All this to say, pos-tagging is still a valuable pursuit for most of these languages. While the taggedPBC provides a baseline via crosslingual transfer, it’s much better to have “eyes on” the data for individual languages. Which brings me to the student projects which focus on this problem.

Student projects and corpora development

I reported previously on the first iteration of the projects for this course, with details about the way the projects are structured. This semester we ended up with 14 fully re-annotated corpora and an additional 28 partially annotated corpora. That’s another 42 languages in the taggedPBC that have some degree of update to the tags that were transferred automatically via crosslingual word alignment.

Note here that not all of the projects were successful, and the unsuccessful ones are not included in the numbers above. In some cases, the quality of the re-annotation was not sufficient to be accepted as a replacement for the original corpus, and so those languages will be available to be worked on next semester. In other cases, the process highlighted that there was external data that could be leveraged for better quality taggers.

As an example, there has been some work on a tagged corpus for Dzongkha (spoken in Bhutan). The work was initially published in 2010 and 2011, but it seems the training corpus was never released and now the website where the tools were hosted (http://www.panl10n.net/) no longer exists. The student project from this semester at least improves on the baseline, and so I have integrated it into the taggedPBC, but the resources that already exist could greatly improve the quality of the corpus.

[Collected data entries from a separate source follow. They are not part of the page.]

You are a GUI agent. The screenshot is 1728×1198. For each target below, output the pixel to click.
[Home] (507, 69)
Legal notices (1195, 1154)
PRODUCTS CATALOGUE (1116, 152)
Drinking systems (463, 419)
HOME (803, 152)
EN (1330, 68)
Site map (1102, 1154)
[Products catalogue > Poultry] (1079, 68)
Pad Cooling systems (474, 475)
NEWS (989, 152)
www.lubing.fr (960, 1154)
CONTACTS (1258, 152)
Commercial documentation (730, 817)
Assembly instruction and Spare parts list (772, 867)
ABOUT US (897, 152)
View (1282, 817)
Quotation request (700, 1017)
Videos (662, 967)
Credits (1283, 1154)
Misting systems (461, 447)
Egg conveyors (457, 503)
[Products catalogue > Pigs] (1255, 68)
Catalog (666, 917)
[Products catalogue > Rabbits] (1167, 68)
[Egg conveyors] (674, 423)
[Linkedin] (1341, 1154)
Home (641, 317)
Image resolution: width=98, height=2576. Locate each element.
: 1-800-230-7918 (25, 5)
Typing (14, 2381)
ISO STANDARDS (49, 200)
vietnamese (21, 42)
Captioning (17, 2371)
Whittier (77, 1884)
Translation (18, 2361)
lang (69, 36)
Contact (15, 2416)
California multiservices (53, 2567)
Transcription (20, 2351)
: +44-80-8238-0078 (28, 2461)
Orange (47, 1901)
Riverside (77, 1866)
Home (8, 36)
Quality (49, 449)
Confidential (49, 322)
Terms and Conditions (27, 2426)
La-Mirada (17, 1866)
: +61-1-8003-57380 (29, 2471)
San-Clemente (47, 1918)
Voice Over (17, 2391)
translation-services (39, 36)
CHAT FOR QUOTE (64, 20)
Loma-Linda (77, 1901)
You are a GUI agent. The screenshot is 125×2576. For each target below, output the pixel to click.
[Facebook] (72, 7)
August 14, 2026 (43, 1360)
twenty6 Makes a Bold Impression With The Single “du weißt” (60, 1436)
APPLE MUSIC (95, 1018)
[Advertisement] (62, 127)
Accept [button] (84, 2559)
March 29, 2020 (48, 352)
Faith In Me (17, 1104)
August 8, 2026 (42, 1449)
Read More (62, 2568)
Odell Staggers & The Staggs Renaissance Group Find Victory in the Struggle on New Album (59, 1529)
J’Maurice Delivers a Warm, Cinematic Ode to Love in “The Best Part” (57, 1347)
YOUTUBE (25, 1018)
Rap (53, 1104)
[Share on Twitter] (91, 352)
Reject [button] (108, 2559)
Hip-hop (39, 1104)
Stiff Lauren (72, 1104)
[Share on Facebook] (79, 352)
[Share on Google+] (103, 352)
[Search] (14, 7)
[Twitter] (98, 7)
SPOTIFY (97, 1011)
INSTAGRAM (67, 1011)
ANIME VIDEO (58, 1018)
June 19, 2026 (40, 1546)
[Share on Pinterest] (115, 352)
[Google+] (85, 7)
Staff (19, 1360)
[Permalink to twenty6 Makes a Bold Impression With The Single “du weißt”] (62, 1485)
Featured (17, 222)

This is the reason for multiple quality checks. Through this process, not only does a language corpus get the benefit of having a dedicated student researcher looking for resources to assist in annotation, but I also evaluate each methodology and output.

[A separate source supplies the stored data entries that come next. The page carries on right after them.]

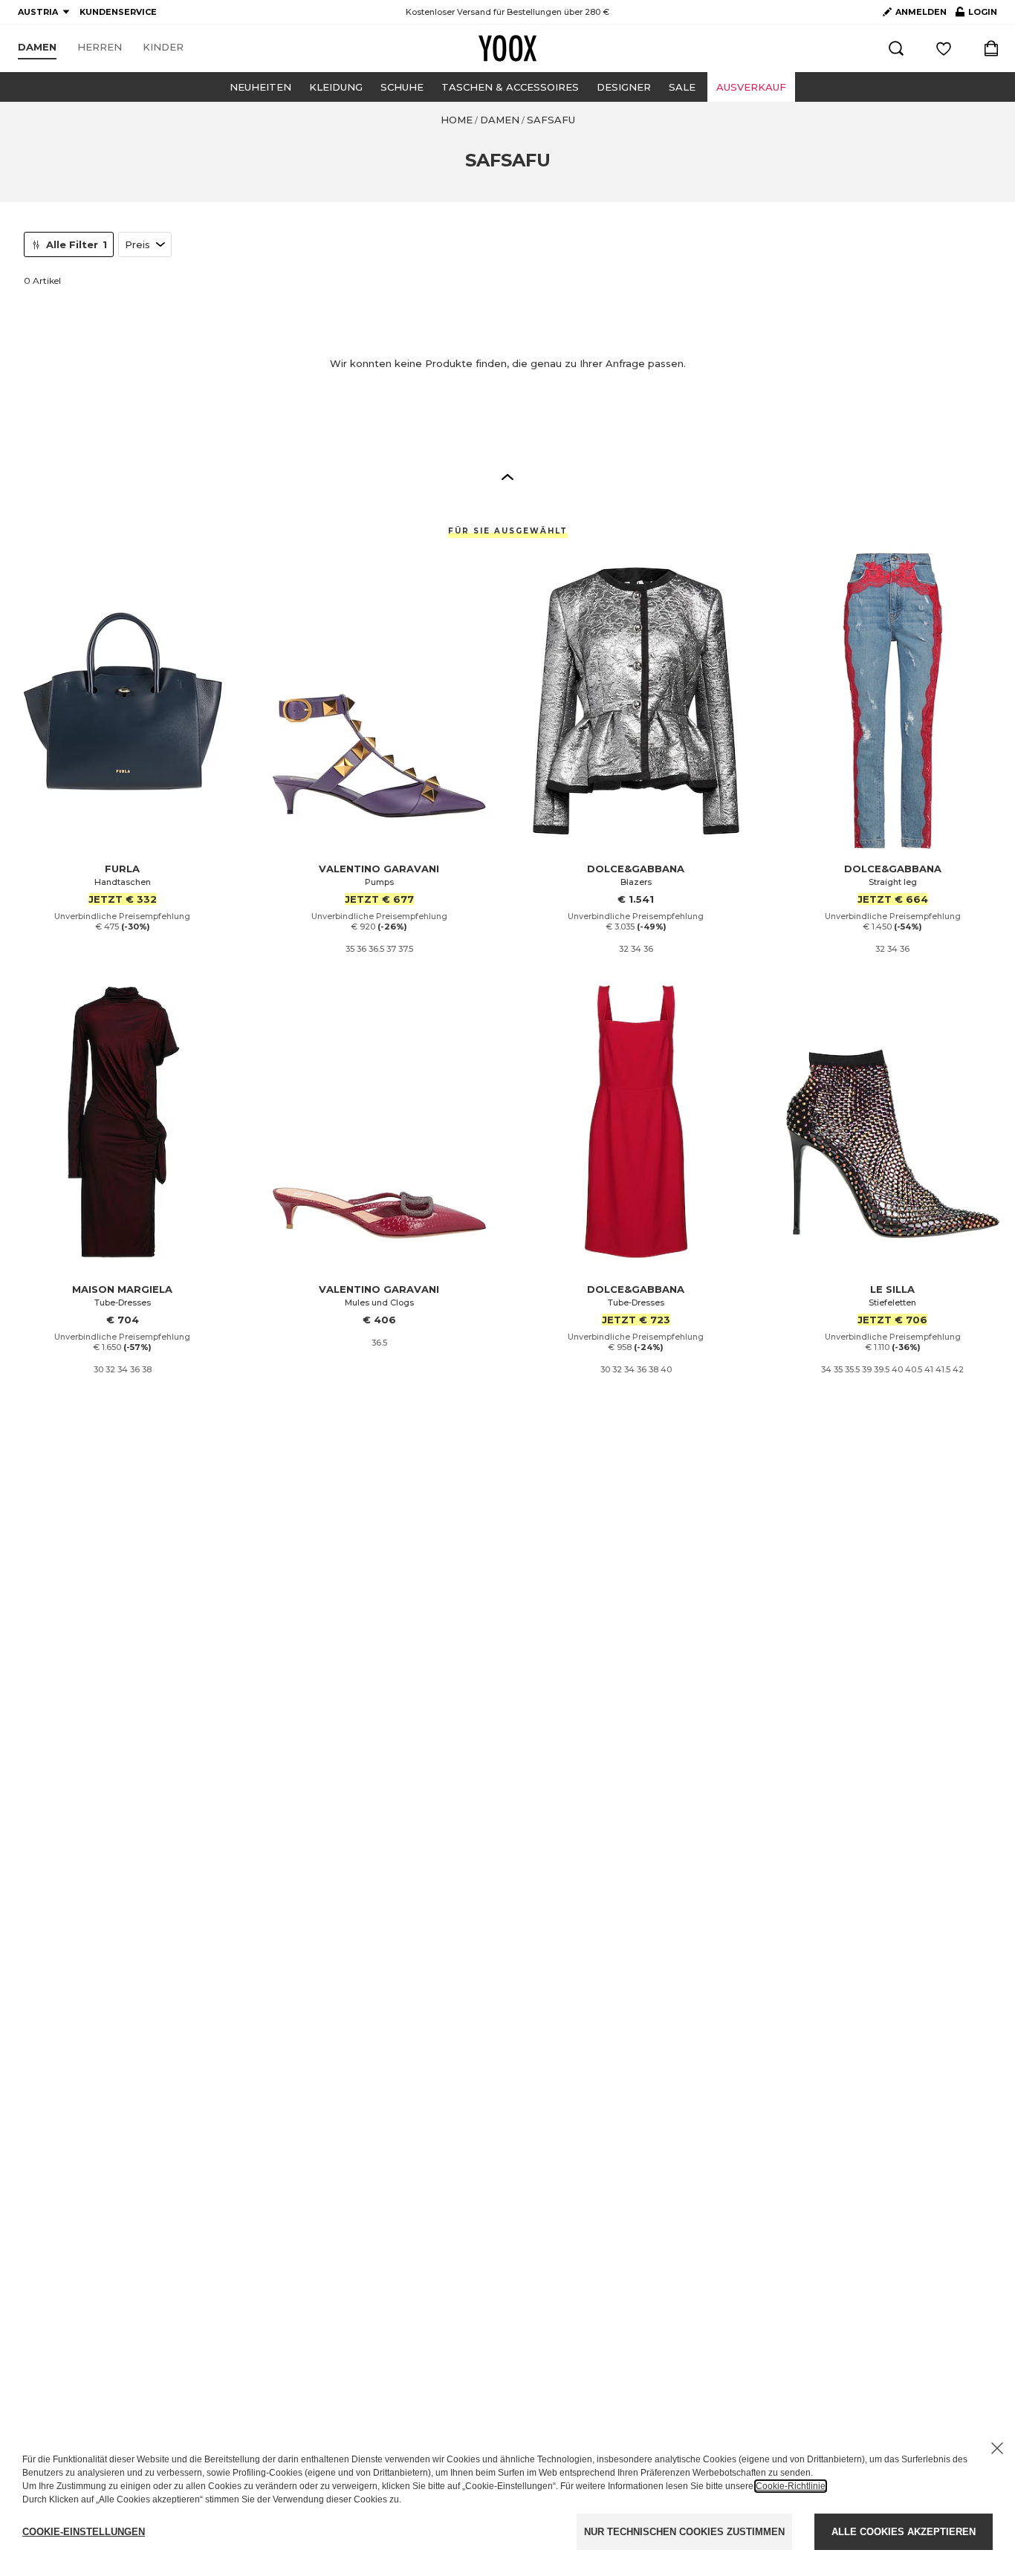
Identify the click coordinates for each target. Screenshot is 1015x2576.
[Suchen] (896, 48)
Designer (624, 87)
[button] (507, 476)
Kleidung (336, 87)
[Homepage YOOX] (507, 48)
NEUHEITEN (260, 87)
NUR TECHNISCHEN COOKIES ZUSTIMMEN (684, 2531)
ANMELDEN (921, 12)
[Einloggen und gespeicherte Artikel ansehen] (944, 48)
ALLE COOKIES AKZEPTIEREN (903, 2531)
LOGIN (976, 15)
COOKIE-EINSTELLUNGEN (83, 2531)
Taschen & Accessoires (510, 87)
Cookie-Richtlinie (791, 2486)
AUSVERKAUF (751, 87)
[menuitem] (37, 47)
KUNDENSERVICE (118, 12)
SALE (682, 87)
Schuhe (402, 87)
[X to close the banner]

The projects were quite diverse in their approaches, though most used some combination of rules (derived from linguistic descriptions and other sources) and statistical taggers trained on corpora to (semi-)automate pos-tagging. One team also developed a Naive Bayes classifier using character-based features, which can be particularly useful when trying to predict tags for morphologically complex (but largely regular) languages.

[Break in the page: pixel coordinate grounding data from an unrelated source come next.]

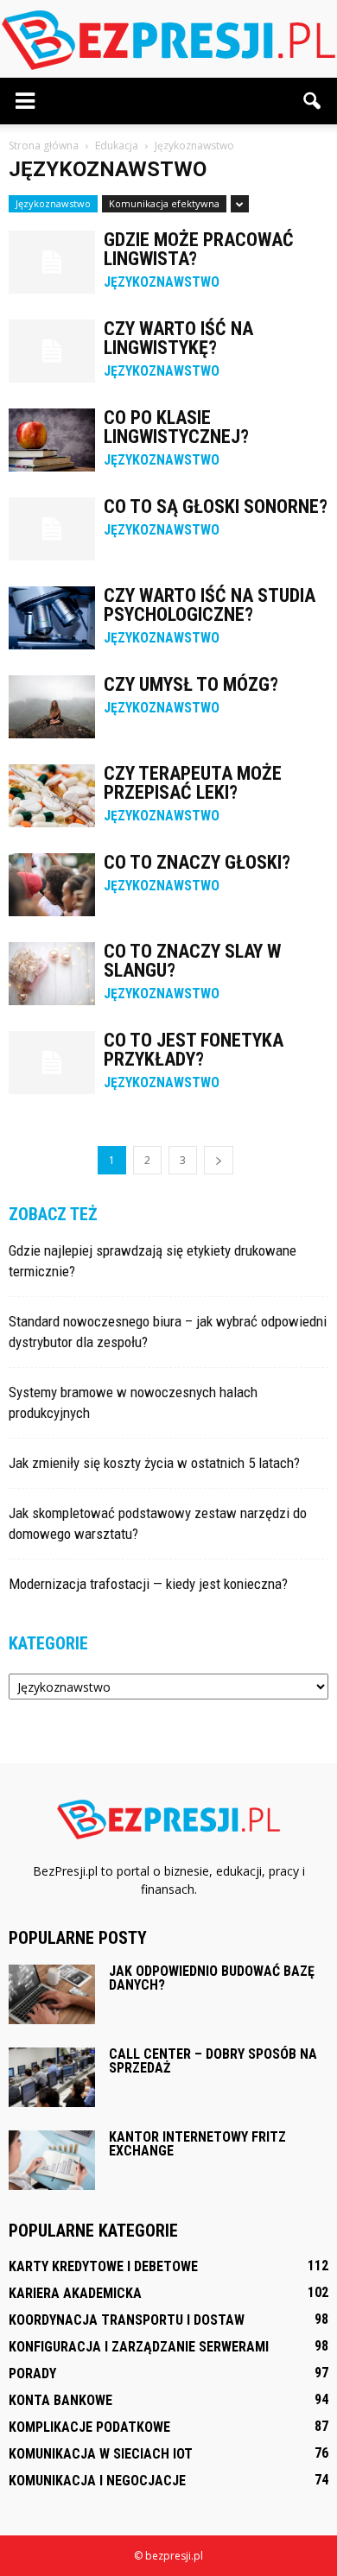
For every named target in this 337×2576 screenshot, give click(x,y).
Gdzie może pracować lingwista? (199, 249)
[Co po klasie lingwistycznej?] (52, 440)
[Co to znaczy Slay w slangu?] (52, 973)
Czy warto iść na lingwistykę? (178, 338)
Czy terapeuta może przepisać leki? (193, 783)
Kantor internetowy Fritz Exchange (197, 2144)
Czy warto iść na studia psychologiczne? (209, 605)
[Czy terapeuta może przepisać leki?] (52, 795)
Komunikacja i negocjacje (97, 2480)
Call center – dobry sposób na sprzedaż (213, 2061)
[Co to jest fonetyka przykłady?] (52, 1062)
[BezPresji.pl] (168, 40)
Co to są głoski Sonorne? (215, 506)
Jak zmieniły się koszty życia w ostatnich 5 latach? (154, 1463)
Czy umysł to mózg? (191, 684)
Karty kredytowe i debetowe (103, 2266)
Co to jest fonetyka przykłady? (193, 1049)
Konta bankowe (60, 2400)
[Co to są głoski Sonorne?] (52, 528)
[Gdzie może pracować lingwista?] (52, 262)
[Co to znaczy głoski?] (52, 884)
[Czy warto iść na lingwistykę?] (52, 351)
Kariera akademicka (75, 2293)
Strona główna (44, 145)
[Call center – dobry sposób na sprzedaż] (52, 2077)
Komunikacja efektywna (164, 203)
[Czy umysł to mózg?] (52, 706)
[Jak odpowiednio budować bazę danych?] (52, 1994)
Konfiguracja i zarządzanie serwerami (139, 2347)
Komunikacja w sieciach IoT (101, 2454)
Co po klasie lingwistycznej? (176, 427)
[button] (313, 101)
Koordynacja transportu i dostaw (127, 2320)
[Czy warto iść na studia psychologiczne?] (52, 617)
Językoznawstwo (53, 203)
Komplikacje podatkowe (89, 2427)
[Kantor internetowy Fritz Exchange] (52, 2160)
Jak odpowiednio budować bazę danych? (212, 1978)
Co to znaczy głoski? (197, 862)
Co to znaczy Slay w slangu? (192, 960)
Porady (32, 2373)
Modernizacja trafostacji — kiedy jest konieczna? (148, 1583)
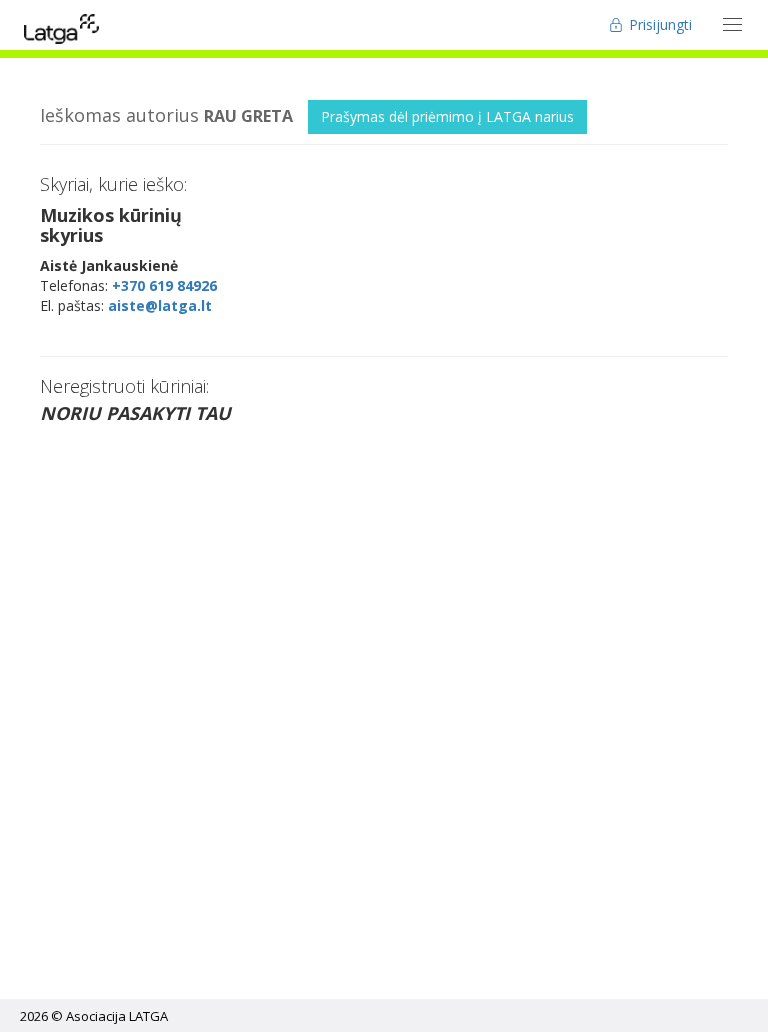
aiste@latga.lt (160, 305)
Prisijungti (658, 24)
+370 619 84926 (164, 285)
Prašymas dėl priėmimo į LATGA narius (447, 116)
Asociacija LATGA (117, 1016)
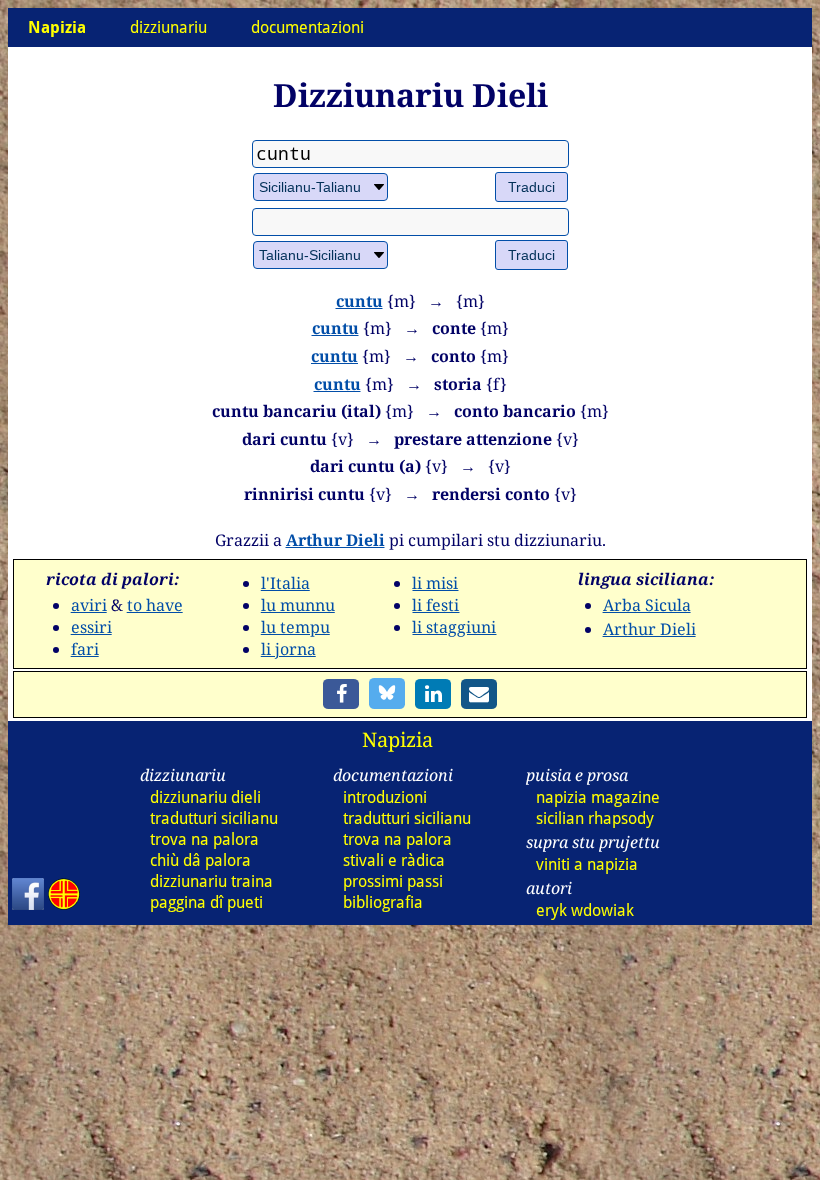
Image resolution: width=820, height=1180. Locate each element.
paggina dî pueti (206, 902)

Results and updates to findings

Part of the reason for the existence of the taggedPBC is to support research on universal properties of human language. For example, I have shown that word lengths derived from corpora can predict basic word order, which has implications for our understanding of language processing and language evolution. So far, the improvements to annotations for individual languages has not changed that finding. But as annotations continue to improve, I’m hopeful that it will allow us to answer many more questions about how different structures in language emerge.